Even $149 a month, the advertised price for a starting dose of a still-in-development GLP-1 pill on TrumpRx, will be too big a burden for the many Americans ‘struggling to afford groceries’
President Trump wants to “make America slim again,” said Kara Kennedy in The Free Press. Standing beside drug execs in the Oval Office earlier this month, Trump announced deals with Eli Lilly and Novo Nordisk that will cut the price of their GLP-1 weight loss medicines, Zepbound and Wegovy, in return for a three-year exemption from his 100% pharmaceutical tariffs. Medicare recipients will pay a $50 monthly co-pay for the drugs, which will also be available on TrumpRx.gov—a government-run site—for $350 a month. That’s a steep discount on current list prices, which top $1,000, and will expand access to the “single most effective intervention we have against obesity,” a disease that kills up to 500,000 Americans and costs the U.S. health care system some $173 billion every year. With Trump, “it’s always hard to separate hype from substance,” said Larry Edelman in The Boston Globe, and wide coverage gaps remain. Medicare is barred from covering weight loss drugs, so patients must have a related health condition such as prediabetes or hypertension to be eligible. Still, Trump “deserves credit” for tackling the cost issue.

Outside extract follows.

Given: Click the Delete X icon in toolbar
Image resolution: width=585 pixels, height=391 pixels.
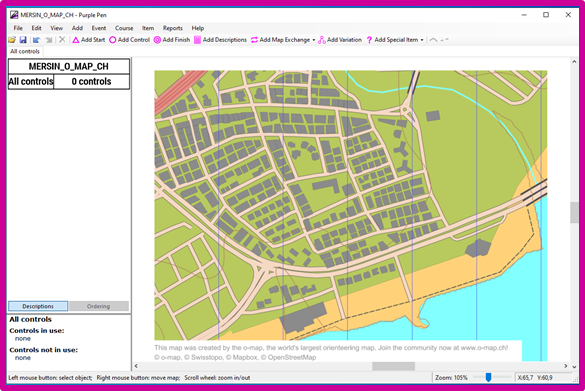Looking at the screenshot, I should [x=62, y=40].
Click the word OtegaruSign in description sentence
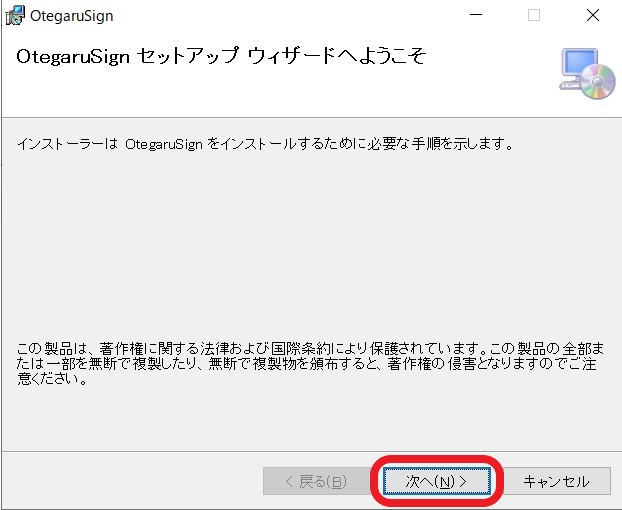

Lower GLP-1 prices “could benefit millions of Americans,” said The Washington Post in an editorial, but this is the wrong way to cut costs. Trump’s ultimate goal is to peg U.S. drug prices to “the lower levels seen in other developed countries.” That “might sound appealing,” except that if a government has a heavy hand in drug pricing and distribution, it can also ration who gets it. In the U.K.’s socialized system, for example, obesity meds cost under $200 a month—but “your BMI must hit 40, and you must have an additional four health conditions, to become eligible.” And it’s easy to imagine a future Democratic president using the TrumpRx precedent to force companies to adopt “their own ideological agenda.” That would be “a disaster for innovation and consumer choice.”
For Americans forced to pay out of pocket, “any price cut is welcome,” said Lisa Jarvis in Bloomberg. And getting Medicare to cover obesity drugs, even in a limited way, “is a positive step toward acknowledging and treating obesity as a disease,” not a lifestyle choice. But even $149 a month, the advertised price for a starting dose of a still-in-development GLP-1 pill on TrumpRx, will be too big a burden for the many Americans “struggling to afford groceries.” For now, it’s too early to tell whether this deal “will actually change people’s lives” or whether the balance of benefits will ultimately favor Big Pharma or patients and taxpayers.